At this point I also check my private email and read Facebook. I read my colleagues' interesting links, so it takes some time. I skip all status updates about what people had for lunch and what their pet did and what weather they are having. I skip all witty quotations and jokes. Occasionally, a colleague catches me on FB, and we have a conversation, and sometimes people Skype me when they see I am online.

My wonderful husband cooks dinner. After dinner we sometimes watch a movie, most often a nature documentary. At other times I play with my dollhouses - no, sorry, I make miniatures in 1:12 scale. I go to bed at ten and read non-work-related books for a couple of hours.

In the predictable future, there is very little that can disrupt this routine.

Sunday, 6 January 2013

Twelve days of Christmas

On the first day of Christmas Julia, Pontus and I went for a wonderful walk along the river. It was warm and sunny. In the evening we watched Gremlins which is just the right sort of Christmas movie.

On the second day of Christmas we did nothing much, except that we discovered that there were no trains to Stansted that day, and the kids had to take a bus and have a good margin. When they had left, I assembled and tested the new colour printer I got for Christmas.

On the third day of Christmas I graded student papers.

On the fourth day of Christmas I graded more papers, read and ranked postdoc applications and responded to zillions of urgent emails.

On the fifth day of Christmas I read a Norwegian PhD thesis on ethical values in Lord of the Rings and Harry Potter. When I got sick and tired of it, I read more postdoc applications for a change. In the evening I made some miniature knitting books for my yarn shop room box.

On the sixth day of Christmas I finished the Norwegian thesis and wrote my report; wrote a recommendation letter and a conference abstract.

On the seventh day of Christmas, which happened to be the New Year Eve, I made lobster thermidor in the morning and set the table. I read some more postdoc applications. We ate far too much for dinner and watched An American in Paris. We celebrated the New Year by Swedish time, listening to church bells from the thirteen Swedish cathedrals. I was fast asleep by the New Year GMT.

On the eighth day of Christmas I was still slightly behind my schedule. I finished the last batch of postdoc applications and spent the rest of the day making a miniature cabinet that I had got from Julia and Pontus for Christmas.

On the ninth day of Christmas I finally started writing my new book. I spent the day going through two years' files: initial, intermediate and final drafts of articles and conference papers, notes, reviews and bibliographies. It is a most ungrateful task, and I always warn my students against keeping multiple drafts because then you have to go through them all in case there is one stray clever sentence hiding somewhere (usually there isn't). My first surprise was that all in all I had more text than I had expected. My second surprise was that the text was in less completed state than I had remembered. In the middle of the day I went for a walk. A lady came toward me just as I was leaving the gate, saying: “It's very muddy in there”, meaning the park. Nice of her, but I knew it already and thefore walked toward and along the river. In the evening Staffan and I watched the first part of the three-hour documentary about Olof Palme.

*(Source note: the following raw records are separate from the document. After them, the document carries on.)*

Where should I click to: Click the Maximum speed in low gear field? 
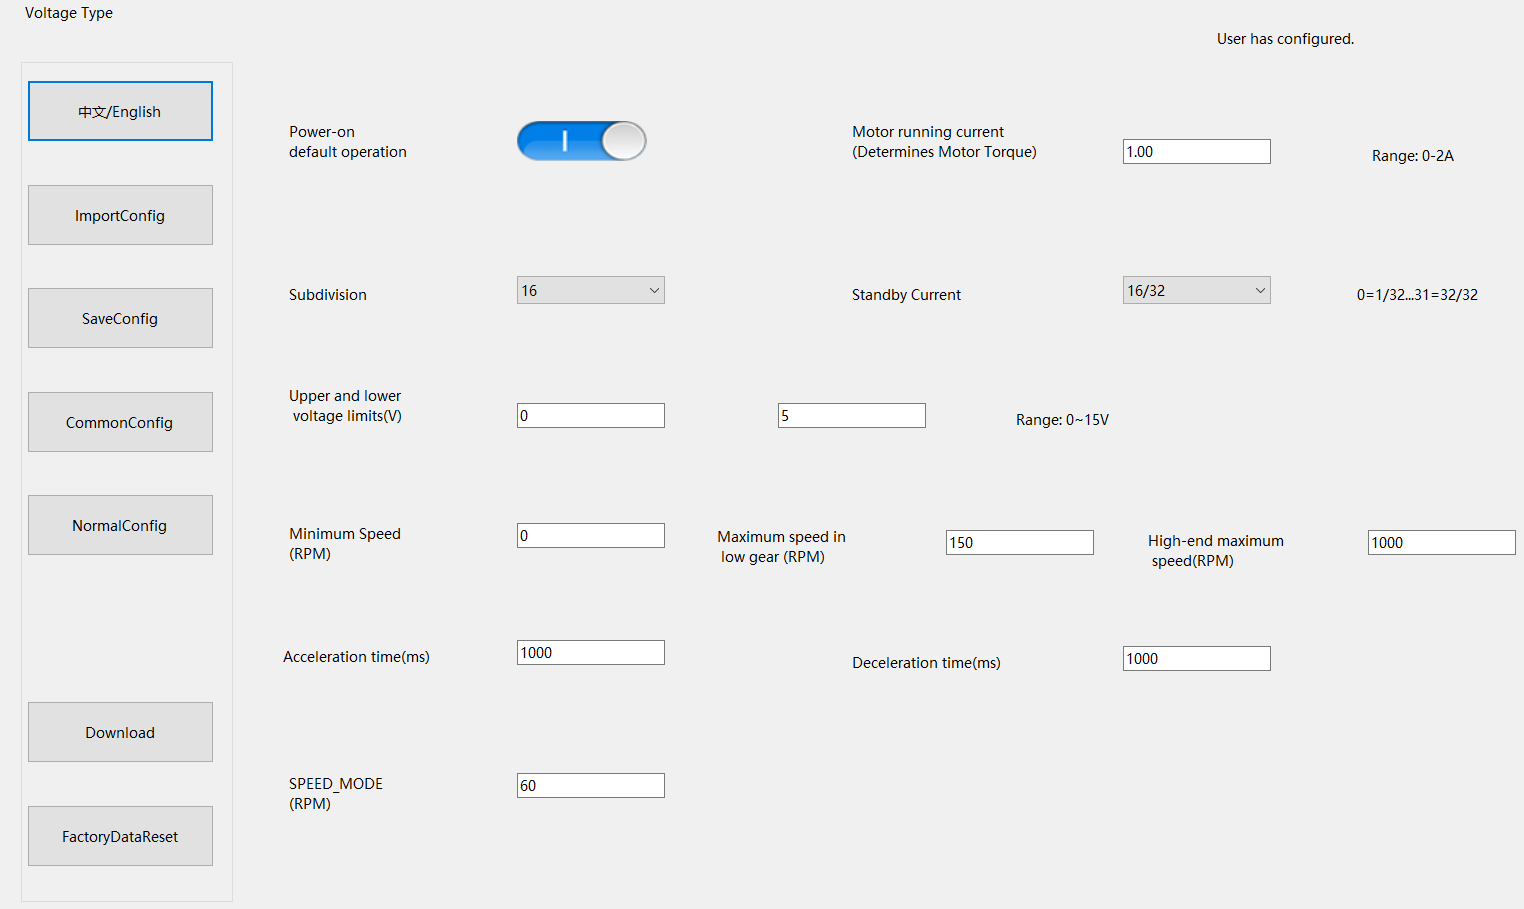click(1019, 542)
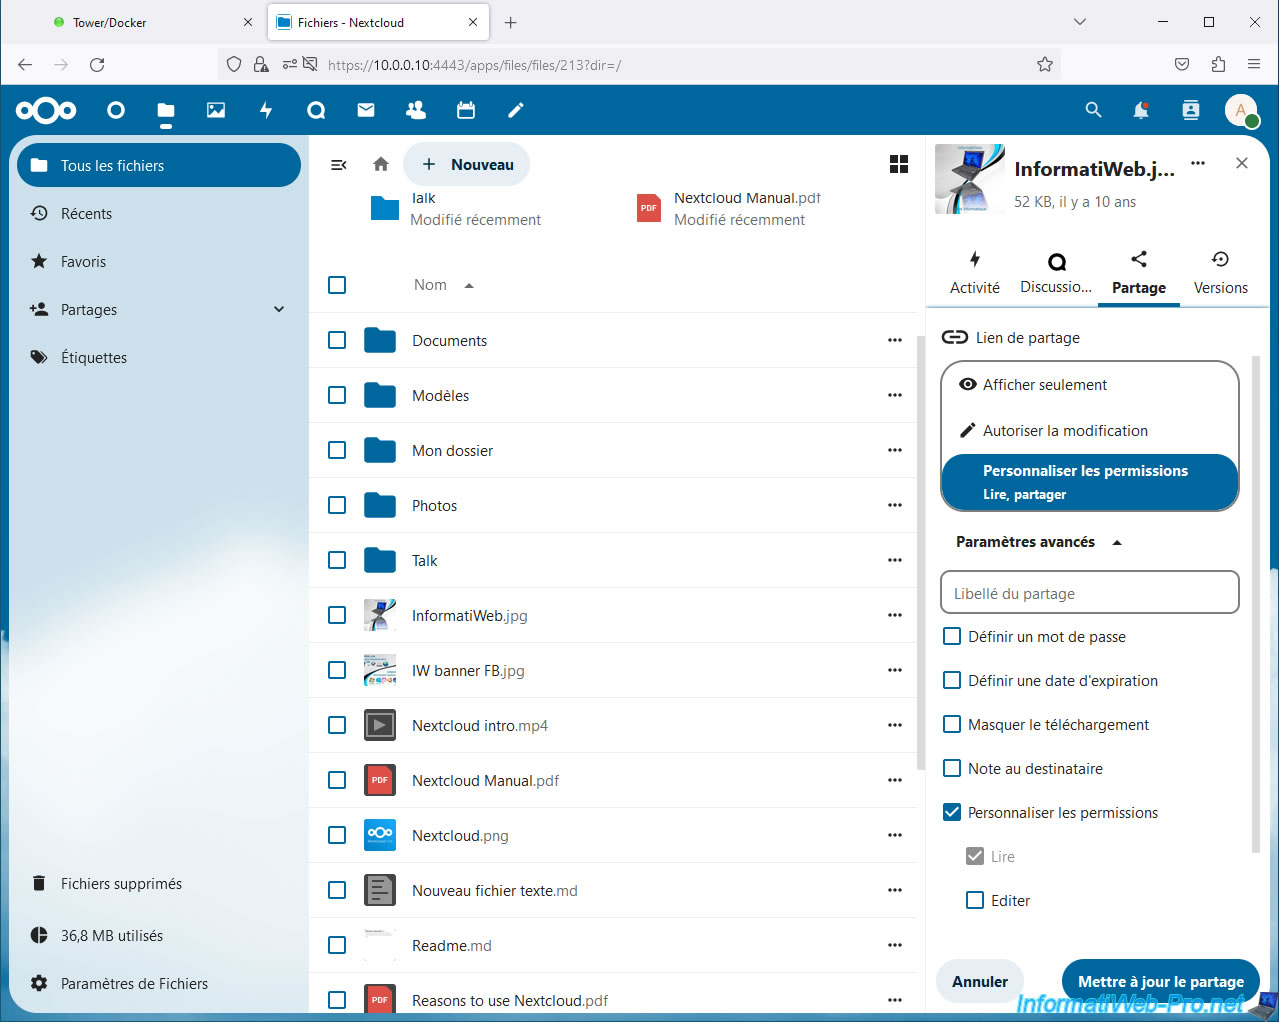Go to home folder icon
The image size is (1279, 1022).
(x=381, y=165)
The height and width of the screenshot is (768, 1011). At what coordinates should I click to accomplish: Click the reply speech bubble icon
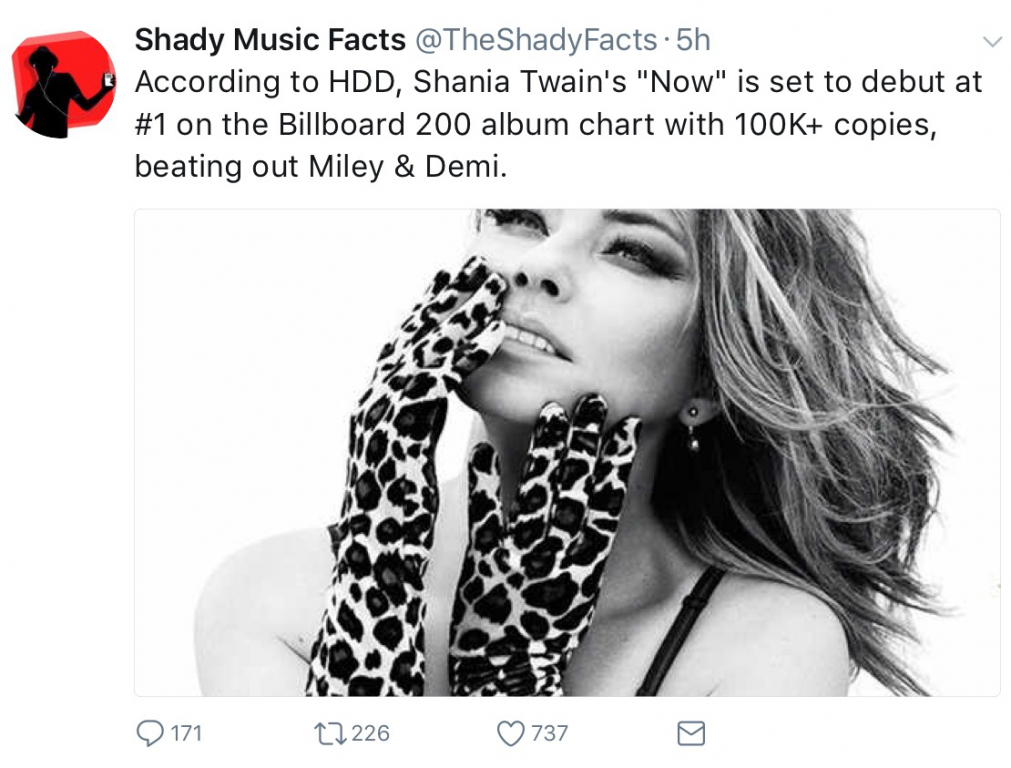point(149,734)
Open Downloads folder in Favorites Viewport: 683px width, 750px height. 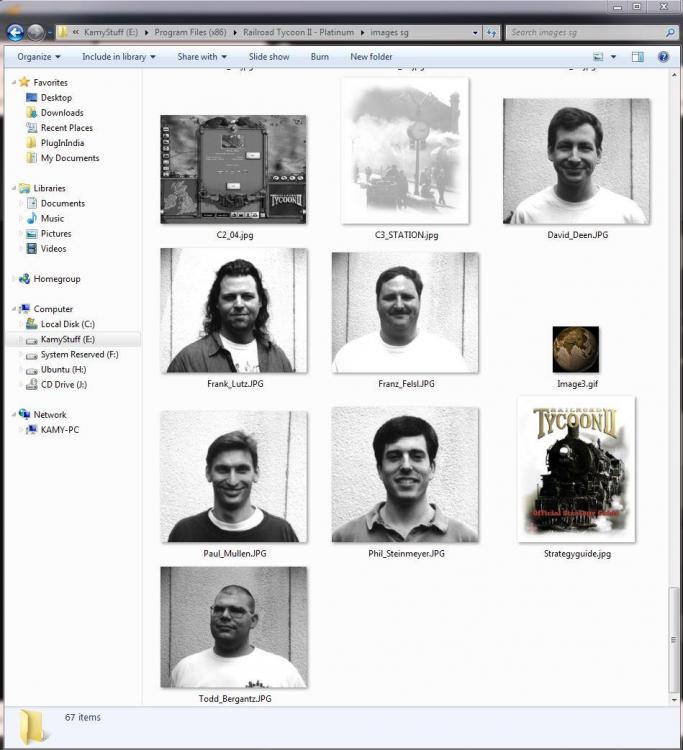click(61, 113)
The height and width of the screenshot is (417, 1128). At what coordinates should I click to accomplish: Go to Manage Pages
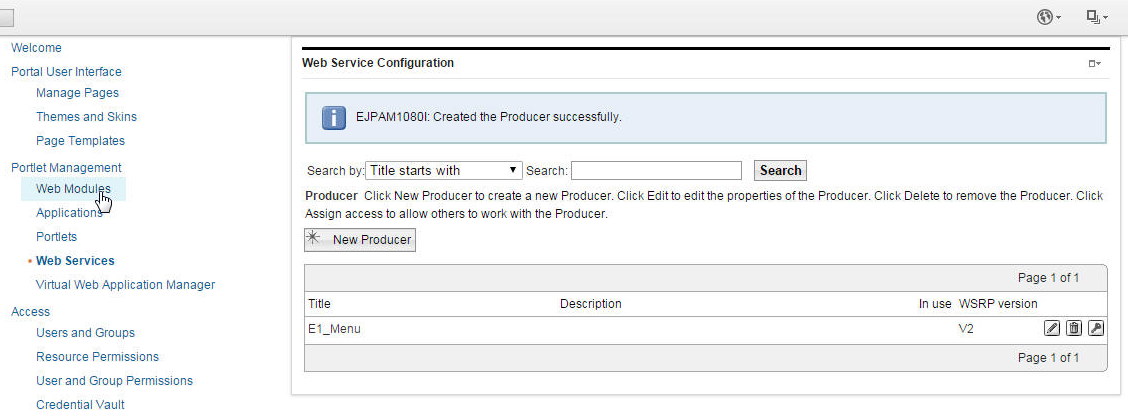pos(77,93)
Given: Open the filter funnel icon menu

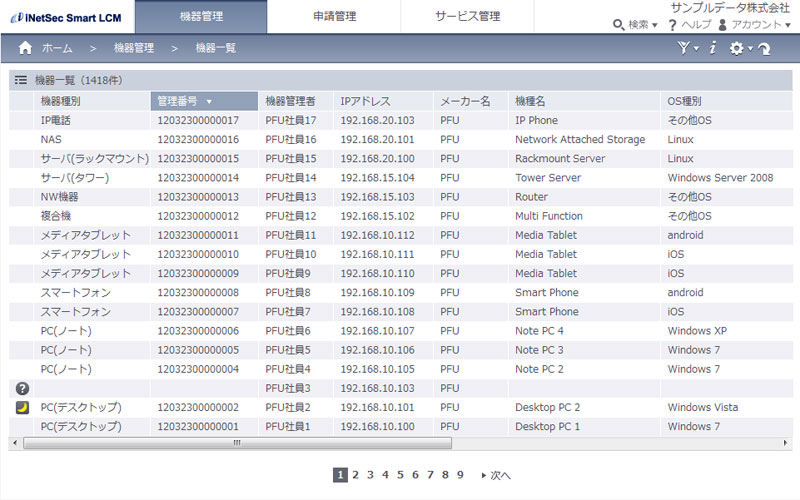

On the tenth day of Christmas I continued working on my book. I merged several papers into two chapters, which felt highly satisfactory. Then I started on a very difficult theoretical chapter which I had thought was finished. In fact in was all in bits and pieces and yellow highlights with notes to myself in caps: DEVELOP! We watched the second part of the Palme documentary

On the eleventh day of Christmas I went on with the chapter and came up with an idea of exactly how to DEVELOP it. We watched the third part of the Palme documentary

On the twelfth day of Christmas I worked hard on the chapter. I went for a walk along the river.
I allowed myself to finish early and made some more miniatures. In the evening, I watched Werner Herzog's Into the Abyss. It isn't exactly a cheerful movie, but very thought-provoking.

Now the Christmas season is over. I am working on my book. I have set up a goal of walking 150 km and have already done 7% of it. I have four exciting room box projects. Stay in touch.